Controlled cell death is a process essential for multicellular organisms to manage development, fight infection, or prevent cancer. When a cell can no long be triggered for self-destruction, it loses an important cancer preventing mechanism.

iii. Division of labor

A major advantage of multicellularity is division of labor. As opposed to unicellular species, where one cell has to perform all metabolic functions necessary, cells can become specialized. This specialization required evolved mechanisms to differentiate stem cells into specific cell types. Typically, once a cell is completely differentiated (e.g. a skin cell or nerve cell), it can never replicate again. However, stem cells maintain the ability to replicate for the entirety of an organism’s life. Evidence suggests that many cancers originate from “Cancer Stem Cells,” which retain the capacity to self-renew.

iv. Resource allocation

Within many multicellular species, complex systems, such as the vascular system and the respiratory system, distribute resources throughout the body. Such systems are essential to making larger body sizes possible. Many cancers exploit evolved resource allocation systems, for instance, by hijacking angiogenic signaling.

v. Maintenance of shared extracellular environments

Different cell types share extracellular spaces. Boundaries between these spaces can limit cancer growth. Many cancers evolve mechanisms that destroy these boundaries, paving the way for further spread of the cancer.”
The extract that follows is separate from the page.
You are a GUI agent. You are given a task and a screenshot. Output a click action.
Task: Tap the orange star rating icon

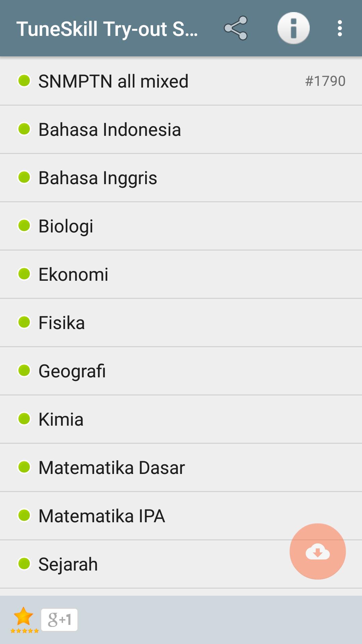24,619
The cells in a tumor vary and compete with each other in a process of somatic selection

“Cells that make up a tumor are not identical epigenetically or genetically. Differences between cells are magnified by mutations that increase mutation rates, causing a constant influx of new mutations and high cell diversity within tumors.

Mutations in tumor cells affect the ability of cells within the tumor to grow, replicate, and metastasize. Importantly, cells in a malignancy compete for energy, space, signals inducing division, and ways to avoid attacks from the hosts’ immune system or chemotherapy drugs. Competition between cells and heritable variation within a tumor are the crucial ingredients for selection to take place. Thus, we have to treat a tumor as an evolving population made up of cells best able to survive and out-reproduce others.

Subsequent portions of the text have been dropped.